Only the lines from the line that contains "返回 (180, 1863)" through the final line of the entries below belong in your answer, copied exactly and without pictures.

Stored items:
/---
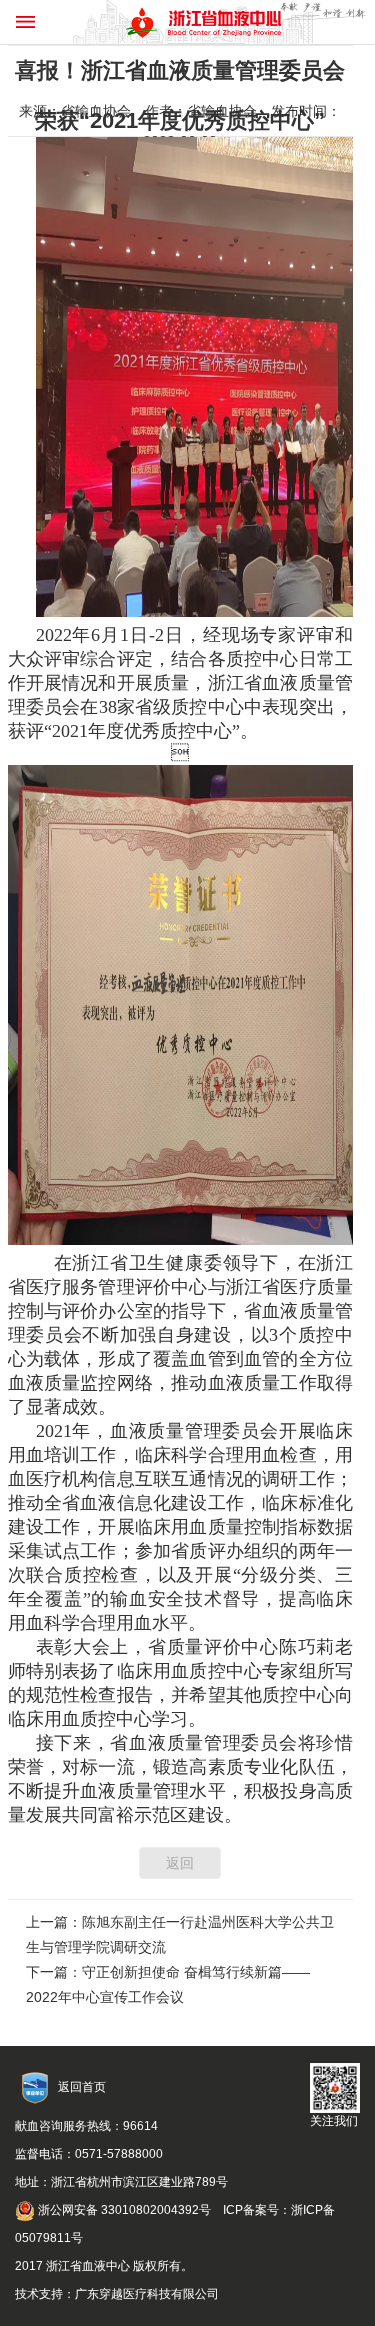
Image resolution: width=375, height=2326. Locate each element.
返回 (180, 1863)
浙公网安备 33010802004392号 (123, 2210)
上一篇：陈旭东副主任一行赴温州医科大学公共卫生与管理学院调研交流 (180, 1934)
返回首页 (82, 2087)
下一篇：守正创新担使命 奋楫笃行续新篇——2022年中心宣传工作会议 (168, 1984)
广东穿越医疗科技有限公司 (147, 2294)
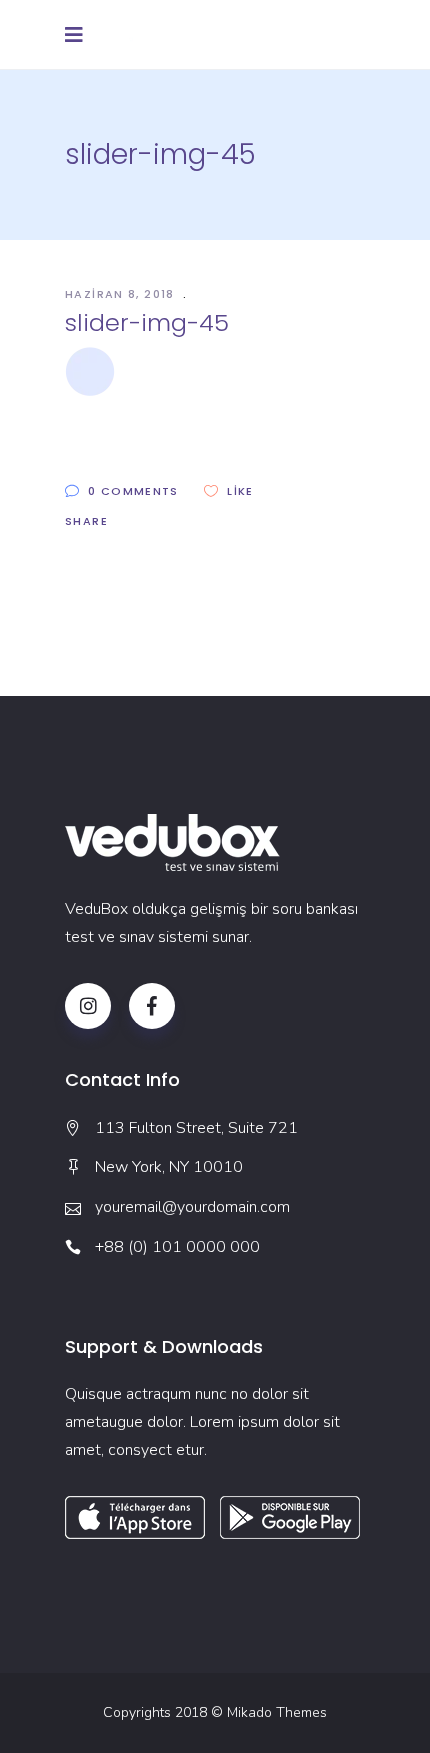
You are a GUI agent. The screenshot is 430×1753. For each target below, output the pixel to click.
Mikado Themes (277, 1712)
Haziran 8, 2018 (122, 294)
\---
(TASK ANSWER):
返回 (180, 1863)
浙公网安备 33010802004392号 (123, 2210)
上一篇：陈旭东副主任一行赴温州医科大学公共卫生与管理学院调研交流 (180, 1934)
返回首页 (82, 2087)
下一篇：守正创新担使命 奋楫笃行续新篇——2022年中心宣传工作会议 (168, 1984)
广东穿越医疗科技有限公司 (147, 2294)
You are a GUI agent. The screenshot is 430×1753. For each target below, output the pixel to click.
Mikado Themes (277, 1712)
Haziran 8, 2018 (122, 294)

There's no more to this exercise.